Records excerpted from a collection:
+-------+

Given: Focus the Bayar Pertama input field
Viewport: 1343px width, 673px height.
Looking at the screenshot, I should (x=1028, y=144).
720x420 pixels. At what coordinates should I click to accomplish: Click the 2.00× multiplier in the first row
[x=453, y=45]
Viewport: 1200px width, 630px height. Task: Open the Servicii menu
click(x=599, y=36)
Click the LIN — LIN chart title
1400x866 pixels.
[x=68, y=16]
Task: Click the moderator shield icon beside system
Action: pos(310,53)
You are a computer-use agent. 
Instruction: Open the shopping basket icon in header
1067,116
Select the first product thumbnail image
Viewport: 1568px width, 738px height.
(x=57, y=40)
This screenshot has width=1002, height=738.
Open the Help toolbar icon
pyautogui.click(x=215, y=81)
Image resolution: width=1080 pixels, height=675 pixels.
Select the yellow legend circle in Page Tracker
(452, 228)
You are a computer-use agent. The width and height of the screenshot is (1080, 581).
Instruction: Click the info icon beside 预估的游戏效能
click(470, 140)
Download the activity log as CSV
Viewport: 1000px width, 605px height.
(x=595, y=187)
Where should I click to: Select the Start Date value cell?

+-------+

Write the number of data lines with "computer", nothing else.

2